By Cannabiz Africa publisher Brett Hilton-Barber
Cannabis reform in South Africa is threatening to turn into a nightmare for all the people who should be benefitting from it. The major problem is what one analyst has politely called “the knowledge deficit” that sits in government.
Cannabis Master Plan is a roadmap to nowhere
SA is one of the most progressive countries in the world when it comes to cannabis. Yet the National Cannabis Master Plan Version 5 (NCMP) that has been tabled by the Department of Agriculture, Rural Development and Land Reform (DALRRD) has as many potholes as the average Jo’burg street. If it’s a roadmap to anywhere, it’ll surely take us down the route of unintended consequences with a detour or two to skirt the really expensive mistakes that are coming over the rise.

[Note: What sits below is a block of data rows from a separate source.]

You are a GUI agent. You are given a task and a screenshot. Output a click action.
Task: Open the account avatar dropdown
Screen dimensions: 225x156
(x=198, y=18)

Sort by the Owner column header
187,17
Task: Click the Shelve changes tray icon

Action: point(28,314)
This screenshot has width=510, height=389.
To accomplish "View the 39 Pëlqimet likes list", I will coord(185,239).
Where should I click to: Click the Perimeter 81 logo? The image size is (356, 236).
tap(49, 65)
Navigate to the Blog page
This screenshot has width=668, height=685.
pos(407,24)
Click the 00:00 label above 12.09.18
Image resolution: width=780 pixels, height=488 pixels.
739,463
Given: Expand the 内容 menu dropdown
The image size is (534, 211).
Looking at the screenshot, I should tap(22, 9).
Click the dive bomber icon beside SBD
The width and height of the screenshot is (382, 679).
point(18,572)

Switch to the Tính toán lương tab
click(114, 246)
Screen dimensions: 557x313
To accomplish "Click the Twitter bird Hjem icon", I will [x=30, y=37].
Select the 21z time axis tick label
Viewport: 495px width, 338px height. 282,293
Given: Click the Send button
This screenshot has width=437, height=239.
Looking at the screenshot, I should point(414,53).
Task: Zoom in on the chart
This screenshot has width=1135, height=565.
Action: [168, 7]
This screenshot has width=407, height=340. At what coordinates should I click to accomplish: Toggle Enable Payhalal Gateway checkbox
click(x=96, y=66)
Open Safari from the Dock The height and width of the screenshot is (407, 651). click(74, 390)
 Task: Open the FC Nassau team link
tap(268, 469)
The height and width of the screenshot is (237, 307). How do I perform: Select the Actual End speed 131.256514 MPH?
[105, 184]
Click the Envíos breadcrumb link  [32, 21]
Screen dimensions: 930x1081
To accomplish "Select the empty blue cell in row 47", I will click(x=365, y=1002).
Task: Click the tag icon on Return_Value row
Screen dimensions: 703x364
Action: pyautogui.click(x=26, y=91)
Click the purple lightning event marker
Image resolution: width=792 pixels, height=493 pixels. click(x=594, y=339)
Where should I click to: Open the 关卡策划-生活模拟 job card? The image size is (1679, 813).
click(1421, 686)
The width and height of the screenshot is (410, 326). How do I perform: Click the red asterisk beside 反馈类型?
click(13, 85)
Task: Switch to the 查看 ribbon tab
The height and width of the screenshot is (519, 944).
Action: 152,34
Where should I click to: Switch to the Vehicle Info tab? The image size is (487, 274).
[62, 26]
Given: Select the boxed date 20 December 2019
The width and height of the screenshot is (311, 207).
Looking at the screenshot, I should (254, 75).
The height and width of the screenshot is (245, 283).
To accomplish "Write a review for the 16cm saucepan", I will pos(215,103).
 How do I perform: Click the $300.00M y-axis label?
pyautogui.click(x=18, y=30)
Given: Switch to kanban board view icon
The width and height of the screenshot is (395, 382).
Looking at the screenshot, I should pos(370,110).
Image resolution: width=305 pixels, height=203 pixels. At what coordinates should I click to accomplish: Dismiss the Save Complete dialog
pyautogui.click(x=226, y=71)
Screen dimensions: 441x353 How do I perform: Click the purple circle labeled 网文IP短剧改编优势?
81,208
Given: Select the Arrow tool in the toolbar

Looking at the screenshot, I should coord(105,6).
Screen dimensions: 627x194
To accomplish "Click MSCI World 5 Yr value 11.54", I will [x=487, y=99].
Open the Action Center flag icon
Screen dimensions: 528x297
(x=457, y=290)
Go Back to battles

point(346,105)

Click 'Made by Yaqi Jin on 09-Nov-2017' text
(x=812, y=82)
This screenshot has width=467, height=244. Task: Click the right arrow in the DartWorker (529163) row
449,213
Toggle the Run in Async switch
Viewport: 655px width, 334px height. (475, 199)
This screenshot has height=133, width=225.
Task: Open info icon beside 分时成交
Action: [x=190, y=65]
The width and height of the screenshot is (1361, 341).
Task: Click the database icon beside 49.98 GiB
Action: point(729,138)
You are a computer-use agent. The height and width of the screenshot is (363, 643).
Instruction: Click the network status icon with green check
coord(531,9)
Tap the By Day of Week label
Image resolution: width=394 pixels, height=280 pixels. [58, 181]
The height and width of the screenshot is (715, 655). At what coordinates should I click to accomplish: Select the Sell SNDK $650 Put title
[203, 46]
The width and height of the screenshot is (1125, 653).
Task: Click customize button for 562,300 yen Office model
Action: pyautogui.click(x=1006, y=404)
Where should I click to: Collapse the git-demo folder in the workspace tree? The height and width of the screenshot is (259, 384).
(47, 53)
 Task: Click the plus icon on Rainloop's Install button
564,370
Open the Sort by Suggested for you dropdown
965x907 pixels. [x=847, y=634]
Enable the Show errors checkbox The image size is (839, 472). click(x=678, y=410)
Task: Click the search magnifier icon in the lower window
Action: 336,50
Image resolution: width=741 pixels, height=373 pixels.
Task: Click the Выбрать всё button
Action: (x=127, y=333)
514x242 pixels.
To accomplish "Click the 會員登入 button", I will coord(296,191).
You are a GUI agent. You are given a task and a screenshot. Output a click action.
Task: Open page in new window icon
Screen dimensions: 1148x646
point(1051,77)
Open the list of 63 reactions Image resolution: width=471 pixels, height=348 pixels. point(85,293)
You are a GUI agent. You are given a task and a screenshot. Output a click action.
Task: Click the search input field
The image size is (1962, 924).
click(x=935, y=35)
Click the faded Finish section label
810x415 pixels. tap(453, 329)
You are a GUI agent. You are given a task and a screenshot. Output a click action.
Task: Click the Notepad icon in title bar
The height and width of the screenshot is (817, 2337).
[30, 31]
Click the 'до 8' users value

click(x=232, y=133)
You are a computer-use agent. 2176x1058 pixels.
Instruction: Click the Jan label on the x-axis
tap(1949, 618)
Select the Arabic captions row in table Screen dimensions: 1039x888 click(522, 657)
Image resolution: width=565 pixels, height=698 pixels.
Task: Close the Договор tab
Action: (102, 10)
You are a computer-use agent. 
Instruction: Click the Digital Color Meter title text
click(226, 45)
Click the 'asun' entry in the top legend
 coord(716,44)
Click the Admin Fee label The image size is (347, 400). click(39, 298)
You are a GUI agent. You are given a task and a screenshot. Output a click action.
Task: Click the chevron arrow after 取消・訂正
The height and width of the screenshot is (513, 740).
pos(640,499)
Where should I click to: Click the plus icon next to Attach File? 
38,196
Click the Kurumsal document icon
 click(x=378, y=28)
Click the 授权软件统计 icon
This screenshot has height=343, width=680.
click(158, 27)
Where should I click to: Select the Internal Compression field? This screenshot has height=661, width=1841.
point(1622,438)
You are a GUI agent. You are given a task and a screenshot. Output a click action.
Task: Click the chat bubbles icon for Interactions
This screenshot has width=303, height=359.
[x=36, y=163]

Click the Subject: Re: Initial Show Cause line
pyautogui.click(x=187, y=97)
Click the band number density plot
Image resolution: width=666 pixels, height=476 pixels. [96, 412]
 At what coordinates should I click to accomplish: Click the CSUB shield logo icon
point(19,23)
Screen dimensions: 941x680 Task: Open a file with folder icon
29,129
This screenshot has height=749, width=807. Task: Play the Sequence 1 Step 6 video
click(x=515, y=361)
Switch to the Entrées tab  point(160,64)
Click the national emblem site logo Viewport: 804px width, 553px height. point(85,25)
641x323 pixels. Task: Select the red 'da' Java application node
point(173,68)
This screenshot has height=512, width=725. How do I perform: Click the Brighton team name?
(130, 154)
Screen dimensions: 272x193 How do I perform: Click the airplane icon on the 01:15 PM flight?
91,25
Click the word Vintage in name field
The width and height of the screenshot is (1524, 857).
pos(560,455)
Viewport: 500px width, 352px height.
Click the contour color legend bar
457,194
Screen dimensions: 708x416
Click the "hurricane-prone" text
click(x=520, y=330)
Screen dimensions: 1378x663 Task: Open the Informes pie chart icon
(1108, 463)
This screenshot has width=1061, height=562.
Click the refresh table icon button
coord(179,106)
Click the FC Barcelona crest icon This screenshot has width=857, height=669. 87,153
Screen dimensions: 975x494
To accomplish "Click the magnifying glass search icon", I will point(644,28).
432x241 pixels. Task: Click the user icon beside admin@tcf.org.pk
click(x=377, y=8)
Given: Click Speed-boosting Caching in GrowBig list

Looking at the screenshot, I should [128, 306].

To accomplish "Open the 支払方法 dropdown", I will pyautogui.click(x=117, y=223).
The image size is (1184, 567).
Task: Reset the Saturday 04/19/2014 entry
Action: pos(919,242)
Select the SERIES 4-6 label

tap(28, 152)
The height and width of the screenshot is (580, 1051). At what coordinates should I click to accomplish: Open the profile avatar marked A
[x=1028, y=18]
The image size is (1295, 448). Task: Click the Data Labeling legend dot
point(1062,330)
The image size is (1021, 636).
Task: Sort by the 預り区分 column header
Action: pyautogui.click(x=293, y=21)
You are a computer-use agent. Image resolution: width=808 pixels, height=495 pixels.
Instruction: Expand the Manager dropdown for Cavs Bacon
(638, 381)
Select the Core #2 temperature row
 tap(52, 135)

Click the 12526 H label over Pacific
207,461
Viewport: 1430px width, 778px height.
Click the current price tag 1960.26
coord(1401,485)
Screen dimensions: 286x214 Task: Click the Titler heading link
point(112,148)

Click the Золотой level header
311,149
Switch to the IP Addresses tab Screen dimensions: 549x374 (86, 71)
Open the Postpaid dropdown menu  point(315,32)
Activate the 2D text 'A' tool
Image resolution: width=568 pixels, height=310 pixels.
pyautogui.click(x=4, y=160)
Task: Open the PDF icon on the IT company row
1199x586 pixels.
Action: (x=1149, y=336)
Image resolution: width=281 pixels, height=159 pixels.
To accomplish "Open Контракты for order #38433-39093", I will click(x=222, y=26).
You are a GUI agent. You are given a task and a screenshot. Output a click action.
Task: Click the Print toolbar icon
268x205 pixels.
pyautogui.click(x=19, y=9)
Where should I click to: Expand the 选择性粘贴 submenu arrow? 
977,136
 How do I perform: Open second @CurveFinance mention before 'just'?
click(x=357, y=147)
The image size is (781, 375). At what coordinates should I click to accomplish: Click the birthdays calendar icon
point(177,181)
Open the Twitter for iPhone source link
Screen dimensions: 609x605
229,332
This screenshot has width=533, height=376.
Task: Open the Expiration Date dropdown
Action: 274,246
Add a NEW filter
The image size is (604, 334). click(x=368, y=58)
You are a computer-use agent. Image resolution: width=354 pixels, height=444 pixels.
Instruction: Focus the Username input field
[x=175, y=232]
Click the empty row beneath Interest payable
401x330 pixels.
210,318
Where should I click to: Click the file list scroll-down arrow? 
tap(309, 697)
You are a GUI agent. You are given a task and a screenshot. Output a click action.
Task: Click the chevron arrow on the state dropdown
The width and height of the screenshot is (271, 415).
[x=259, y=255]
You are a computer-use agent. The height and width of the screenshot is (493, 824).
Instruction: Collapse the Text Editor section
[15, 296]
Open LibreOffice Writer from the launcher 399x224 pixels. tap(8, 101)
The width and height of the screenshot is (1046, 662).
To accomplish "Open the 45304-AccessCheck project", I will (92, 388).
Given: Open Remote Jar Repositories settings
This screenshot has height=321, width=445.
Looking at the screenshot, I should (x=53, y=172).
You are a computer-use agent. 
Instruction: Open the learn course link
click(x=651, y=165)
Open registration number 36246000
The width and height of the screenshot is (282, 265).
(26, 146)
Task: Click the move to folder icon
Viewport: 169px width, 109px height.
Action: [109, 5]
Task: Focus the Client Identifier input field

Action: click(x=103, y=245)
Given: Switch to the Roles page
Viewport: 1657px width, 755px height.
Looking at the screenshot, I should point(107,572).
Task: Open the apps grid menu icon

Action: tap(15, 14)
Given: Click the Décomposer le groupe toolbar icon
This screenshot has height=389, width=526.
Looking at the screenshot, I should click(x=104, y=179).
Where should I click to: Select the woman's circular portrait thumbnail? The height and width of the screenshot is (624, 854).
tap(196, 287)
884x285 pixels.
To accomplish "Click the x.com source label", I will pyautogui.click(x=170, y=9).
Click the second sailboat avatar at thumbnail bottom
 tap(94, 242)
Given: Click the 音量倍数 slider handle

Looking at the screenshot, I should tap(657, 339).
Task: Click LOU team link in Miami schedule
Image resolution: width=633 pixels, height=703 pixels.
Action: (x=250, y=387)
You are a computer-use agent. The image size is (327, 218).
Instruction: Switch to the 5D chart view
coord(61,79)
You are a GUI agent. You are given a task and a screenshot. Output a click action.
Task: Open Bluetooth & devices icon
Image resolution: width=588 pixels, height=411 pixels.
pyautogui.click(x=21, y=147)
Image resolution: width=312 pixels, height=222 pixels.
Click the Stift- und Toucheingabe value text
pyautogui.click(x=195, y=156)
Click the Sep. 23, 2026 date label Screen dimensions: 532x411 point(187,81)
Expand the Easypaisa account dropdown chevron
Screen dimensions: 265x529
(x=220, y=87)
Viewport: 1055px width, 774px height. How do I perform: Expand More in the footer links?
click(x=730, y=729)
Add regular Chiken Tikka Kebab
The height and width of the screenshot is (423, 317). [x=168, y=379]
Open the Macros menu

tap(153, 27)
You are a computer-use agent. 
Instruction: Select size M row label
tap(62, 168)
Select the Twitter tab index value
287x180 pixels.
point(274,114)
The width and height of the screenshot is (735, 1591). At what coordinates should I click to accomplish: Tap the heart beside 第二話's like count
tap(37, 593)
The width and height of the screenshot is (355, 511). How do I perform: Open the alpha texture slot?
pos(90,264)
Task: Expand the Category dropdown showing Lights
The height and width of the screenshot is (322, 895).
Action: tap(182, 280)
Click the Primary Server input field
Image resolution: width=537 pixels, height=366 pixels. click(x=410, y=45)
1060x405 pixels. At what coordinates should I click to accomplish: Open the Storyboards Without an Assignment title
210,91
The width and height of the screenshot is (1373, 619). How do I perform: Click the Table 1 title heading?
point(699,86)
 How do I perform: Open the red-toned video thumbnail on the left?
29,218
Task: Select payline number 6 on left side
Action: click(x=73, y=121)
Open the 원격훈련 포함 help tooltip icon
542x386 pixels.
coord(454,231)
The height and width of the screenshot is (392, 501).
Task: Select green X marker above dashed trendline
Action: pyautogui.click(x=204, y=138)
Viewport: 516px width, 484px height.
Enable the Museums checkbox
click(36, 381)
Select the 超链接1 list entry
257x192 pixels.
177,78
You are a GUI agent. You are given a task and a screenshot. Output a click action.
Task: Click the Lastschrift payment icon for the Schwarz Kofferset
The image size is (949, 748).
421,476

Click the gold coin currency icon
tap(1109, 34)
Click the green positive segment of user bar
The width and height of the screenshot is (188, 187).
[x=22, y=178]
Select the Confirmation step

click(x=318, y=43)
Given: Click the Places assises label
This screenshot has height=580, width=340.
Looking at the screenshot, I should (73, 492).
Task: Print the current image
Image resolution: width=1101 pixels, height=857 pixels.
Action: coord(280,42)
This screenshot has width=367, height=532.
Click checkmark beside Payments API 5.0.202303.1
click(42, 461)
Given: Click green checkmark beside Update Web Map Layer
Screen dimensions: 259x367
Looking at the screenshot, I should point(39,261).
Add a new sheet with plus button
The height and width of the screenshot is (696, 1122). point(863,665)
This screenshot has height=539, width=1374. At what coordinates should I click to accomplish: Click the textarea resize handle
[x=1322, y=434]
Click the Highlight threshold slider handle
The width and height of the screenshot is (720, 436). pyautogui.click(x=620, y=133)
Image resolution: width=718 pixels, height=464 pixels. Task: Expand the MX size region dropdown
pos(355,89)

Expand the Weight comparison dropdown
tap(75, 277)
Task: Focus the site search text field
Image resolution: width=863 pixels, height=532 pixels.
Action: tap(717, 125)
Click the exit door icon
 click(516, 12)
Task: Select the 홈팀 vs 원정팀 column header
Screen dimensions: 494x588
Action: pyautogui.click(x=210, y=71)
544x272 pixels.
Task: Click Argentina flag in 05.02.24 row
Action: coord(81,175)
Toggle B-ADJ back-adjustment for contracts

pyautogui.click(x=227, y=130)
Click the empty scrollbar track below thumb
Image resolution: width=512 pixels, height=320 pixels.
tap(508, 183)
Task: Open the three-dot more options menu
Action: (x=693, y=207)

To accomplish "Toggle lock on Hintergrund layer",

The NCMP is a well-meaning document that is actually meaningless. It is a cut-and-paste proposition that is bereft of imagination and clueless about the subject at hand. This may sound harsh, but it’s the truth: the NCMP is a wish list that is an exercise in avoidance.
“Cannabis reform has the potential to bring out the worst in South Africa – or the best” says Marc Wegerif, the convener of thinktank Cannabis Organization University Pretoria (COUP).
In an interview with Cannabiz Africa on 8 June 2021, he sketched out marijuana’s High Road/Low Road scenario.
“Cannabis reform has the potential to widen inequality, inflame racism, create more dysfunction in the social fabric and continue criminalizing the same people apartheid did while benefitting the elite. Or it could become a nation-building, economically-inclusive activity that is aimed at uplifting rural marginalized communities while at the same time unleashing urban entrepreneurial flair”.
SA Govt choosing Low Road over High Road in cannabis reform
Right now, it looks like we’re lumbering along the Low Road Scenario, and will continue to do so until the government’s cannabis reformers decide to factor reality into their policy mix. And the basic underlying reality is that, by the NCMP’s own estimation, SA already has a thriving illegal cannabis industry worth R28 billion, almost a million growers serving both the export and domestic market, and at least 3,5 million regular cannabis consumers.
And yet, astoundingly, the government does not factor any of this into its proposed policy, which is essentially to:
- Develop the medicinal cannabis export market
- Establish a local hemp industry
- Allow private “adult-use” consumption but not to allow commercialization in this space.
5 reasons why the Cannabis Master Plan misses the plot
Beneath these broad policy brush-strokes lies a canvas of absurdity, the main points of madness are highlighted below.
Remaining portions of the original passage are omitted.